В резолюции, принятой на заседании и пересланной МХАТу 18 мая, сообщалось, что даже финал пьесы — решение героев вернуться в Россию — нужен автору не для подчеркивания исторической правоты наших завоеваний, а для того, чтобы поднять своих героев на еще более высокую ступень интеллектуального превосходства, а также что автор выводит в пьесе целую группу военных руководителей белого движения, чрезвычайно импозантных и благородных в своих поступках и убеждениях. Дела с пьесой зашли в тупик.

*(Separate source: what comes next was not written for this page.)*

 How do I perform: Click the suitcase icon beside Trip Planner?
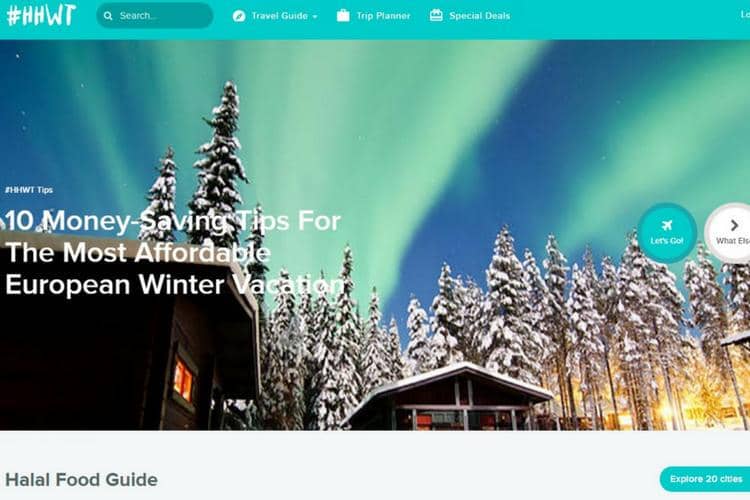(343, 15)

18 мая Булгаков сдает в ОГПУ заявление, где сообщает, что просил Горького «ходатайствовать перед ОГПУ о возвращении мне моих рукописей, содержащих крайне ценное лично для меня отражение моего настроения в прошедшие годы (1921 —1926)»; «Алексей Максимович дал мне знать, что ходатайство его успехом увенчалось и рукописи я получу. Но вопрос о возвращении почему-то затянулся»; Булгаков просил «дать ход этому моему заявлению и дневники мои мне возвратить». Горький в это время находился еще в Сорренто, и Булгаков обращался к нему, видимо, через Е. П. Пешкову, опираясь на те добрые аттестации, которые Горький не раз выдавал ему в письмах к разным литераторам. 28 мая Горький приехал в Москву, что, несомненно, оживило надежды Булгакова на разнообразную его помощь. Возникла возможность реального участия Горького в литературных делах. Тут же из Ленинграда приехал Е. И. Замятин хлопотать о постановке своей пьесы «Атилла», и 8 июня он сообщал жене: «Днем вчера был (обедал) у Булгакова (он вернулся с Кавказа раньше времени из-за запрещения его пьесы). К 7 1/2 поехали в Союз (Всероссийский союз писателей— М. Ч.): там Федерация (объединений советских писателей, создана в январе 1927 года. — М. Ч.) устраивала встречу Горькому» — и далее о своем разговоре с Горьким, прочитавшим его пьесу и обещающим содействие. И действительно — уже 11 июня Замятин сообщил, что Горький говорил с Ф. Ф. Раскольниковым и всячески рекомендовал ему пьесу. Поэтому, когда мы узнаем из писем Замятина, что в эти дни он видится с Булгаковым, можно с уверенностью предполагать, что при встрече разговоры идут о литературных делах обоих и, возможно, именно они и приводят Булгакова к решению обратиться к Горькому.